Below are entries; copy exactly the lines from the one with "Water-Wash (46, 1697)" through the one with "[Submit] (383, 95)", both included, and leave out the rest.

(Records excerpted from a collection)
··········

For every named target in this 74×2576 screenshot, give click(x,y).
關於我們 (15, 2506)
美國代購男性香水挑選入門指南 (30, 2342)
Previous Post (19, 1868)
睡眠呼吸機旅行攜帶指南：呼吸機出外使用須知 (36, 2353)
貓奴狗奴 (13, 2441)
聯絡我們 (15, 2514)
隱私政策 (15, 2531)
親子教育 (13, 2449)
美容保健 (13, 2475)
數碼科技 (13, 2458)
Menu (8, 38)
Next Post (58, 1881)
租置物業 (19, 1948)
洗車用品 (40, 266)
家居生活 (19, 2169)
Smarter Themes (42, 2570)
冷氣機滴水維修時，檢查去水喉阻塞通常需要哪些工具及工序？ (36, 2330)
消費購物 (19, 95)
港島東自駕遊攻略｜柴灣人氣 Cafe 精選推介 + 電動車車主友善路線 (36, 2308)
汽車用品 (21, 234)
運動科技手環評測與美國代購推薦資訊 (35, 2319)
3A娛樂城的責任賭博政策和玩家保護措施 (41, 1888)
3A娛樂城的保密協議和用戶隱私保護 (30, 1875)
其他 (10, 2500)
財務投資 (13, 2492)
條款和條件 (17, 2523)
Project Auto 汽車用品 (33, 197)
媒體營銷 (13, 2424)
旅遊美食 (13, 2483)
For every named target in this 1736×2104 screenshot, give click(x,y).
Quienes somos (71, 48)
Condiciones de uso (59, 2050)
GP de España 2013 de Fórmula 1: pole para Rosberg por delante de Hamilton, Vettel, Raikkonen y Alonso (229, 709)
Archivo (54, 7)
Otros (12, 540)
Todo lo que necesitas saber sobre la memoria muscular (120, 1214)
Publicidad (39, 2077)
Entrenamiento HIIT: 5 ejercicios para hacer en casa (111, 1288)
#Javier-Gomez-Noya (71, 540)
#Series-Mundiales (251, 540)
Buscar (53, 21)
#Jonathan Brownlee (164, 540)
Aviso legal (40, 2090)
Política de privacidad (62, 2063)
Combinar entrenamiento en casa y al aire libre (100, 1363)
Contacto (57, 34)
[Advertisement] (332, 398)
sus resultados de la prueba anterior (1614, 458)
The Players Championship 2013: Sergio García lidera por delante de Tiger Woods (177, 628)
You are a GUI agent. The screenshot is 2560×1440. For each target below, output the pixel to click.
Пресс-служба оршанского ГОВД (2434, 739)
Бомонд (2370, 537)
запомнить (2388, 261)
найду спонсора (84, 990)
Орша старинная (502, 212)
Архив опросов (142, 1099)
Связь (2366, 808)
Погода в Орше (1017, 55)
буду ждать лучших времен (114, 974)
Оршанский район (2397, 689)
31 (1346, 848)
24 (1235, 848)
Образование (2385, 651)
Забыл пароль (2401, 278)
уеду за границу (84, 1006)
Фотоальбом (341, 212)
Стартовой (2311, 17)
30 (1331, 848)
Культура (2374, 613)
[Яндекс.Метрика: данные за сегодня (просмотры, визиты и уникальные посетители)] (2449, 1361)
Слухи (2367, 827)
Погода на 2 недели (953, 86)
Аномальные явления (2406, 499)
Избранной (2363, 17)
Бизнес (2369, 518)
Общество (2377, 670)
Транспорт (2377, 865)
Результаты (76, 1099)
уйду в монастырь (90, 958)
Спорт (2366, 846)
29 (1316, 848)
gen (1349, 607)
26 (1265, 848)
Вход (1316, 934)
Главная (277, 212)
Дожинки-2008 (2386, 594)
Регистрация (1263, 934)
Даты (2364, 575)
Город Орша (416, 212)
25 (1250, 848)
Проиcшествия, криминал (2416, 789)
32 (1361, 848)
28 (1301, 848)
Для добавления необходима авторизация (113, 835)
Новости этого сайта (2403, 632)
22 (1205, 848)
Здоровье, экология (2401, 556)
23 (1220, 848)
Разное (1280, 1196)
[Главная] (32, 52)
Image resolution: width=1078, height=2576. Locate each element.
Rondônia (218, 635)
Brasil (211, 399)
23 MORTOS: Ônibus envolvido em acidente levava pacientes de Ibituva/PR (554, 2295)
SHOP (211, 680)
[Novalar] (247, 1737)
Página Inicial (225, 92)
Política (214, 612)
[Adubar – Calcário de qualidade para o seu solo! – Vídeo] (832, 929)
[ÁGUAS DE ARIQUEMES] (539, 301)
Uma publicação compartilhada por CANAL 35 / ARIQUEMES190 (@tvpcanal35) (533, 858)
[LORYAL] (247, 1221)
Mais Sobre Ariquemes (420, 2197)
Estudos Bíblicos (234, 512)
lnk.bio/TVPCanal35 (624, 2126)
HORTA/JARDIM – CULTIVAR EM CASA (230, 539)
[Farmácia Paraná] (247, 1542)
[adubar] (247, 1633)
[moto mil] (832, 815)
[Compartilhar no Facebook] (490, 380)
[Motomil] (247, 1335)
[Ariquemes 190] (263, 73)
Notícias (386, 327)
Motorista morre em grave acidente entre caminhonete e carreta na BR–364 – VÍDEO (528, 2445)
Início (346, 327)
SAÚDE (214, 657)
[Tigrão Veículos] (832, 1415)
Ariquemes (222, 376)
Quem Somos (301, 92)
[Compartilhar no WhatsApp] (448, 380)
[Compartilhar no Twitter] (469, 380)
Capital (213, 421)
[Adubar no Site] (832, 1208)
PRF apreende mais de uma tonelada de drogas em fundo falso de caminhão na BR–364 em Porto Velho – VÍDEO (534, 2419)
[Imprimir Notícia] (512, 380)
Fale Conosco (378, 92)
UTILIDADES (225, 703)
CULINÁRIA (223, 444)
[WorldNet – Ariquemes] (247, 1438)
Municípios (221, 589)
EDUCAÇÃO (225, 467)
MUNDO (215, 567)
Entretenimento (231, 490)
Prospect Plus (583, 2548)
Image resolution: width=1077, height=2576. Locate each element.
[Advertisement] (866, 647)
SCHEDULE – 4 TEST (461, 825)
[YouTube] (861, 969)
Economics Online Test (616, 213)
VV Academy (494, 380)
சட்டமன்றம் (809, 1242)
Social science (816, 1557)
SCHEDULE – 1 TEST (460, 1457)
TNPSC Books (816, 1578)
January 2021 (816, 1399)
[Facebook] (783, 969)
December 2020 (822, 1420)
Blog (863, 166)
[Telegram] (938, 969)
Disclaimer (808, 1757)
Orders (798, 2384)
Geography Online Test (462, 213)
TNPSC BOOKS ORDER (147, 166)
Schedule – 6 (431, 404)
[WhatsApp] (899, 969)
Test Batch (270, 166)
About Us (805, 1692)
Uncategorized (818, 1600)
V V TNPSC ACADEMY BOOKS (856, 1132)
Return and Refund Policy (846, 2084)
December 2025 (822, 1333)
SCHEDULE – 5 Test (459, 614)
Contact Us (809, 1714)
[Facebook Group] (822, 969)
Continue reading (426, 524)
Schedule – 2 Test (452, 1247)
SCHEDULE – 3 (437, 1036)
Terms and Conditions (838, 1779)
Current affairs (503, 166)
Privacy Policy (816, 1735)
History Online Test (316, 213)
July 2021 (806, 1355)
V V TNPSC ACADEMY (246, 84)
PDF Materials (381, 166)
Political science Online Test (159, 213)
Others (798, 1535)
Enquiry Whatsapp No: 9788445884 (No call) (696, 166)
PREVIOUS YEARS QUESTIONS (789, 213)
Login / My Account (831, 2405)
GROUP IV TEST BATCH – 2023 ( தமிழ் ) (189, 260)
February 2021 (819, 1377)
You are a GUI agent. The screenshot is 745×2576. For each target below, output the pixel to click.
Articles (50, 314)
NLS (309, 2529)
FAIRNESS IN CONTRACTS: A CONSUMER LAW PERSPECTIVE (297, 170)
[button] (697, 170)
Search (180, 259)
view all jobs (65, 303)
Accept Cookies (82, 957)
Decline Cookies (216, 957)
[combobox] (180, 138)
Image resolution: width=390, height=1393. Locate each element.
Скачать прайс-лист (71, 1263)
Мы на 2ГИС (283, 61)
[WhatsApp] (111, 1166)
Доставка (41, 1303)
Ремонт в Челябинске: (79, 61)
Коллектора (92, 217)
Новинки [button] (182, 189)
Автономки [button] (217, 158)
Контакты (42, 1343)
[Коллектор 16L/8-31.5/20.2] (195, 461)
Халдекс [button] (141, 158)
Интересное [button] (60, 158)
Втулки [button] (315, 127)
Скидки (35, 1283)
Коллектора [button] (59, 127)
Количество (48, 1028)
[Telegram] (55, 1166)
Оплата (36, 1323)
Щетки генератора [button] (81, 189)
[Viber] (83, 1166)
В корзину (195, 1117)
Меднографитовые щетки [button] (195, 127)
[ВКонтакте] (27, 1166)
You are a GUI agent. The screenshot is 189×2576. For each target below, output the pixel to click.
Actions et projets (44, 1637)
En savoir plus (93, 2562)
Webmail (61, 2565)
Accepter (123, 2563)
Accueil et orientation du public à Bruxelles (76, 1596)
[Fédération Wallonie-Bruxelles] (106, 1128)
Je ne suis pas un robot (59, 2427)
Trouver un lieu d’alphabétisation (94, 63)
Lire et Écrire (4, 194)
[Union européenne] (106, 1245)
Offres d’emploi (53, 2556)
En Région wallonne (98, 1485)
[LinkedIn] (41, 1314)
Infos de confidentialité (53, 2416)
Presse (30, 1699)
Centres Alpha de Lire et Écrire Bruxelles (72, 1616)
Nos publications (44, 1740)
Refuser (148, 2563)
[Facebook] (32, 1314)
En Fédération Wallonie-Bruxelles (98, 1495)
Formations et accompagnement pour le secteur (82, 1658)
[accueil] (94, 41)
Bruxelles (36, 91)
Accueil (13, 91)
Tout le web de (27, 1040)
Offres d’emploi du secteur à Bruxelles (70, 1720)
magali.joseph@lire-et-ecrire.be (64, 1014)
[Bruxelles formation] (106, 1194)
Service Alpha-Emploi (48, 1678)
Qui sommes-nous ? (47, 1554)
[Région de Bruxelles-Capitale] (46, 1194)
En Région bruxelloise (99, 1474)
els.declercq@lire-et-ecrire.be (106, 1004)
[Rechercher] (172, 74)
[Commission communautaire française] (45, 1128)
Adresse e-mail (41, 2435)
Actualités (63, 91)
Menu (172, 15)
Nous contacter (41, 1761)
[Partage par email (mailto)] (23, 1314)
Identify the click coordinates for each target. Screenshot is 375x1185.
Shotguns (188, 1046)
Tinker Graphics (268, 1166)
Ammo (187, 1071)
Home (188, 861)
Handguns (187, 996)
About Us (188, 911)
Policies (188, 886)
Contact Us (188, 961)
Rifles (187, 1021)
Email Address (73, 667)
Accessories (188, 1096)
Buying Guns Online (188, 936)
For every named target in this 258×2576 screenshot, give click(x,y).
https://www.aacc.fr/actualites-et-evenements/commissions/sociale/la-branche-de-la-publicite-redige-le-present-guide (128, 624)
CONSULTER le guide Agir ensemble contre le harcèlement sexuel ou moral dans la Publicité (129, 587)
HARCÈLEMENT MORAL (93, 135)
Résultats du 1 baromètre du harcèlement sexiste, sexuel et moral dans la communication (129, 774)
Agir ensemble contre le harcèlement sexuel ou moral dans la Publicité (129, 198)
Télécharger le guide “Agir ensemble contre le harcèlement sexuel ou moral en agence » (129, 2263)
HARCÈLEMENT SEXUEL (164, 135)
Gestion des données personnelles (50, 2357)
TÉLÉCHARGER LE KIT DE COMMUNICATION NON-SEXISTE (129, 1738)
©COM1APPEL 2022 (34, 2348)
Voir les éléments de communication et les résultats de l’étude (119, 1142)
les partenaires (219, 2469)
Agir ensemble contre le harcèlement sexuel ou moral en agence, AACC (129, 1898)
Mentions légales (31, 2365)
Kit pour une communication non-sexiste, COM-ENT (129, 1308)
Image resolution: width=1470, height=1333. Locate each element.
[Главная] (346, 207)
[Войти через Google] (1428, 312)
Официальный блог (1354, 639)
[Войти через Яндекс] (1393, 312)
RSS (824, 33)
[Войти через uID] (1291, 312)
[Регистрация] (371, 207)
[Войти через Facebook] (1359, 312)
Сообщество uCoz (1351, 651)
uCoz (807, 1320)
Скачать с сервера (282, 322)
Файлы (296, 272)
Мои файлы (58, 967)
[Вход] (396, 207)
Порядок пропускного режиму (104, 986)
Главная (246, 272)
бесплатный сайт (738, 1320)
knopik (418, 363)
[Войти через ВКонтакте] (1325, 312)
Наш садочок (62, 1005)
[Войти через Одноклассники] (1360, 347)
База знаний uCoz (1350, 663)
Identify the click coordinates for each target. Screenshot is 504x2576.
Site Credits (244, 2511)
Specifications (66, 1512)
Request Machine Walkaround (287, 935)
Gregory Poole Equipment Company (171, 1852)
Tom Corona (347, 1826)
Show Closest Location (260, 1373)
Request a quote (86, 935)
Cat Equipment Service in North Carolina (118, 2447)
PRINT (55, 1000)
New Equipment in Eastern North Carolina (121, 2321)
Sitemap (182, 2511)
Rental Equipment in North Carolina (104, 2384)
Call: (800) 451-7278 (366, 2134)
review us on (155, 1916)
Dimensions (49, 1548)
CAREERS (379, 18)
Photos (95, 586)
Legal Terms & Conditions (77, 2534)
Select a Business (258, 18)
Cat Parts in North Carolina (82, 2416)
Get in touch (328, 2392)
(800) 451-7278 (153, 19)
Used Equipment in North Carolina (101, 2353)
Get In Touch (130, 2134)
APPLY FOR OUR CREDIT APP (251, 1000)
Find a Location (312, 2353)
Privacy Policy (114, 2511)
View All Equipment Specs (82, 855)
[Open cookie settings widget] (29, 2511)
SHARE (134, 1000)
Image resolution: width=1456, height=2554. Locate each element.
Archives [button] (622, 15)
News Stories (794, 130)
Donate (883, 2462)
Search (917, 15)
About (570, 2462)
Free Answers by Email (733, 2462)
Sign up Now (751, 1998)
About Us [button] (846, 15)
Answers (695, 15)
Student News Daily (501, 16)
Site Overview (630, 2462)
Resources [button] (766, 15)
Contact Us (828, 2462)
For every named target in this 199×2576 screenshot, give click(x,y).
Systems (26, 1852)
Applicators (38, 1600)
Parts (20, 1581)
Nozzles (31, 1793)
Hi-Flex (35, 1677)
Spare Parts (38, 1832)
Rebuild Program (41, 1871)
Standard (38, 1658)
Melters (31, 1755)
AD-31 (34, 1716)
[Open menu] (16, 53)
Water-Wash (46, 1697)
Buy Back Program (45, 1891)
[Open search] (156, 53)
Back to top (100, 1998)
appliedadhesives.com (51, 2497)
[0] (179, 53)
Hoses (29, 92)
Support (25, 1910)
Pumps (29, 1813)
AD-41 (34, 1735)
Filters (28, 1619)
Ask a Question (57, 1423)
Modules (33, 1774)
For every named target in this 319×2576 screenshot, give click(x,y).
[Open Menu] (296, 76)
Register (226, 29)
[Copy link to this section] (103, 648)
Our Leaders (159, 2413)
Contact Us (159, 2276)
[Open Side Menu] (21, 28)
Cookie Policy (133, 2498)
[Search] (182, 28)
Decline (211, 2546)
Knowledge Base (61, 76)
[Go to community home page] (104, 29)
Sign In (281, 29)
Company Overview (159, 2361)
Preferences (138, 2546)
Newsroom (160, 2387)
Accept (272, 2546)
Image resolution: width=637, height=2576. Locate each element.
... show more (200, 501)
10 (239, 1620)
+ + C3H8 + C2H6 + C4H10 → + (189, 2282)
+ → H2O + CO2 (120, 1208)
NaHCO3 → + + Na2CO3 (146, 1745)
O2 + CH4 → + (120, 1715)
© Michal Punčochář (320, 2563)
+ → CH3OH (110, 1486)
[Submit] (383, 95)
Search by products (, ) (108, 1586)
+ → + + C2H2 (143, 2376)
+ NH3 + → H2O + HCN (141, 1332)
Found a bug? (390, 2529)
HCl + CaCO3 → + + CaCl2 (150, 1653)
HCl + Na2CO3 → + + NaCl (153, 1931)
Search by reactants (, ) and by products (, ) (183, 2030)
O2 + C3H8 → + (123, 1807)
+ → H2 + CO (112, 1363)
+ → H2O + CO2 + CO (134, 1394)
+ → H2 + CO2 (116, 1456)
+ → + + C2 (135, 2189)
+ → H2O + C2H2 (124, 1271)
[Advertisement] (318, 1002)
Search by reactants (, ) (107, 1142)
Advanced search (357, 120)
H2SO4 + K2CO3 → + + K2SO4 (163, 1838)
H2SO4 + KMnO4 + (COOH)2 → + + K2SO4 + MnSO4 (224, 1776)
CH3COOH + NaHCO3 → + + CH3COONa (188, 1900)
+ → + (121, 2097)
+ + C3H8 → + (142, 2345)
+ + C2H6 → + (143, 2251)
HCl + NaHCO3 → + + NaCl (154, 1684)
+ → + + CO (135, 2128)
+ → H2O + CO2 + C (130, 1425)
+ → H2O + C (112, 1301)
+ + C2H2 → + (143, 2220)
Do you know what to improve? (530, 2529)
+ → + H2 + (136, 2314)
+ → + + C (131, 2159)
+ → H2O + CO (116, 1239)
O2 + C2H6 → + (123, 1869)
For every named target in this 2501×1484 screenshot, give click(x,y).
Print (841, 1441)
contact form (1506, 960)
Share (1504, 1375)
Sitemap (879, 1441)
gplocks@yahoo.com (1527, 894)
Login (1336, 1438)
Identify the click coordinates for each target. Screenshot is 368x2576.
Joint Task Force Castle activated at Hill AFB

··········

_Written answer_.
Water-Wash (46, 1697)
Buy Back Program (45, 1891)
[Open search] (156, 53)
Back to top (100, 1998)
appliedadhesives.com (51, 2497)
[0] (179, 53)
Hoses (29, 92)
Support (25, 1910)
Pumps (29, 1813)
AD-41 (34, 1735)
Filters (28, 1619)
Ask a Question (57, 1423)
Modules (33, 1774)
For every named target in this 319×2576 screenshot, give click(x,y).
[Open Menu] (296, 76)
Register (226, 29)
[Copy link to this section] (103, 648)
Our Leaders (159, 2413)
Contact Us (159, 2276)
[Open Side Menu] (21, 28)
Cookie Policy (133, 2498)
[Search] (182, 28)
Decline (211, 2546)
Knowledge Base (61, 76)
[Go to community home page] (104, 29)
Sign In (281, 29)
Company Overview (159, 2361)
Preferences (138, 2546)
Newsroom (160, 2387)
Accept (272, 2546)
Image resolution: width=637, height=2576. Locate each element.
... show more (200, 501)
10 (239, 1620)
+ + C3H8 + C2H6 + C4H10 → + (189, 2282)
+ → H2O + CO2 (120, 1208)
NaHCO3 → + + Na2CO3 (146, 1745)
O2 + CH4 → + (120, 1715)
© Michal Punčochář (320, 2563)
+ → CH3OH (110, 1486)
[Submit] (383, 95)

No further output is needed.